Maybe 2024 is the year that for all the discussions of pedagogies of care and trauma-aware pedagogies, that the actual practice of that is put into place in a more holistic way. Not just one class or lab or seminar here or there. Larger scale, whole departments, faculties, thinking about how to put real practices in to help support folk, more inclusive practices that identify and put an end to precarity loops, more discussions of how mutual aid can work in some places. 

I write this as I am about to go get another booster tomorrow and I know that if I am sick no one is here to help me. I am writing this a few days early because I don't know if I will have energy to write it this weekend, and the feelings feel real to me now and have for a few weeks. I write this knowing that I had to be strategic about when to get it so that I could still be able to do all the things I need to do next week to end the term within the due dates, final grades for the students, meetings with different people. The system is not made for folk taking a day to do the things they need to do to care for themselves. The system does not readily identify the people who would be happy to support if you need support. The system is set up to reward those with the "ins", those with the cliques, those who "know a guy." This was the most difficult semester for so many because we have not learned anything in three years about how to be in community and find community and support care for each other.
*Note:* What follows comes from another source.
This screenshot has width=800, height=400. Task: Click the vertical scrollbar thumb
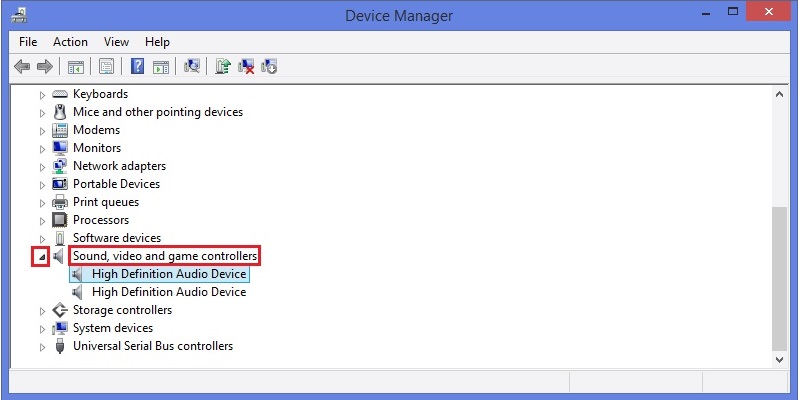tap(780, 278)
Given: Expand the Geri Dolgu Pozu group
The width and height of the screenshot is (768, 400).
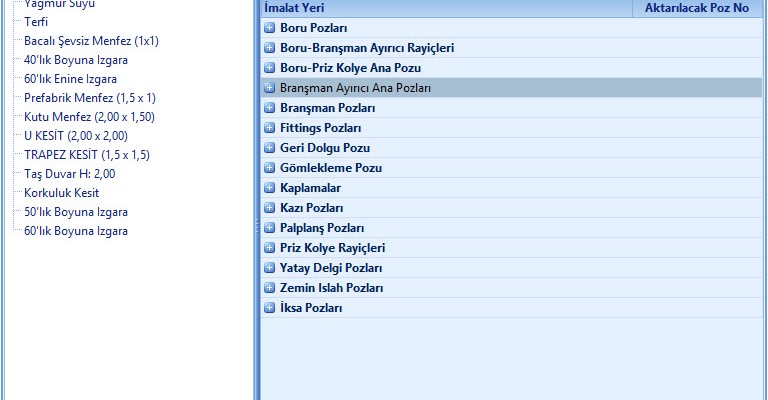Looking at the screenshot, I should (x=269, y=148).
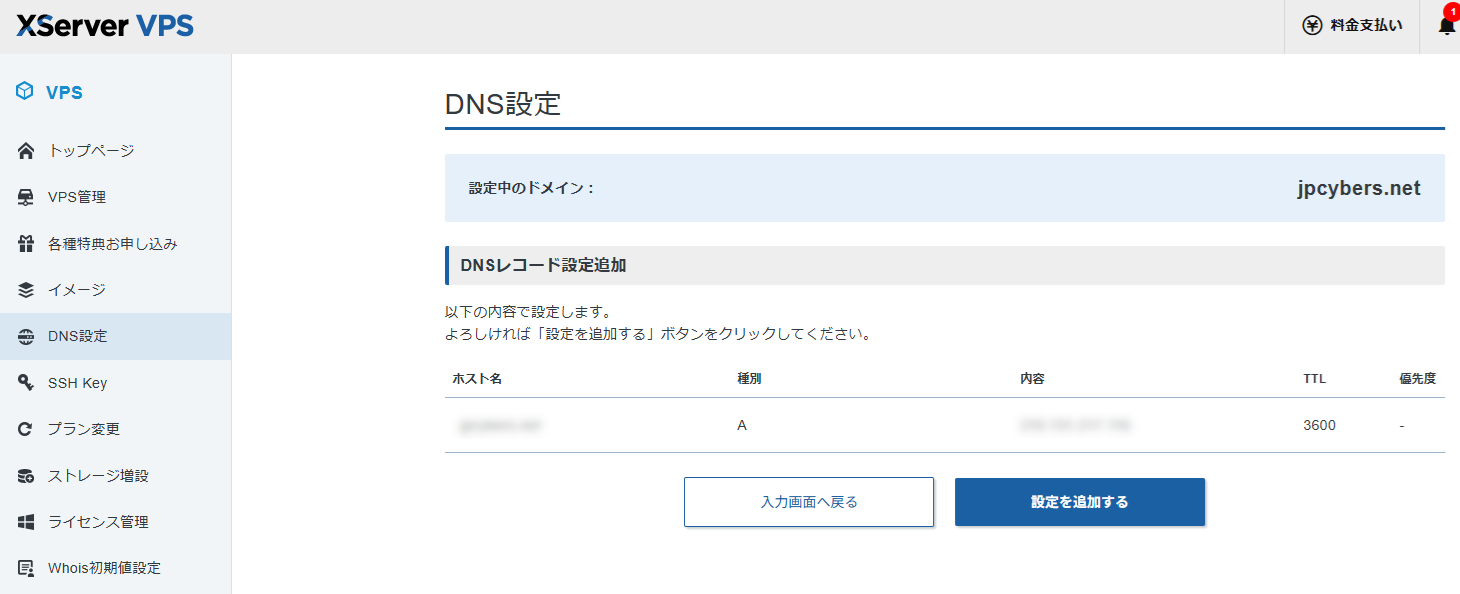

It was the most difficult semester because care does not trade on the TSX. The students know this, the precariously employed instructors know this, the ones who don't have easily identified systems of support know this. So until we learn to slow down, to care, and fight against the systems that will always have folk jumping to make poorly thought out decisions to empty an inbox, or a queue of outstanding asks, it will always continue to be the most difficult semester.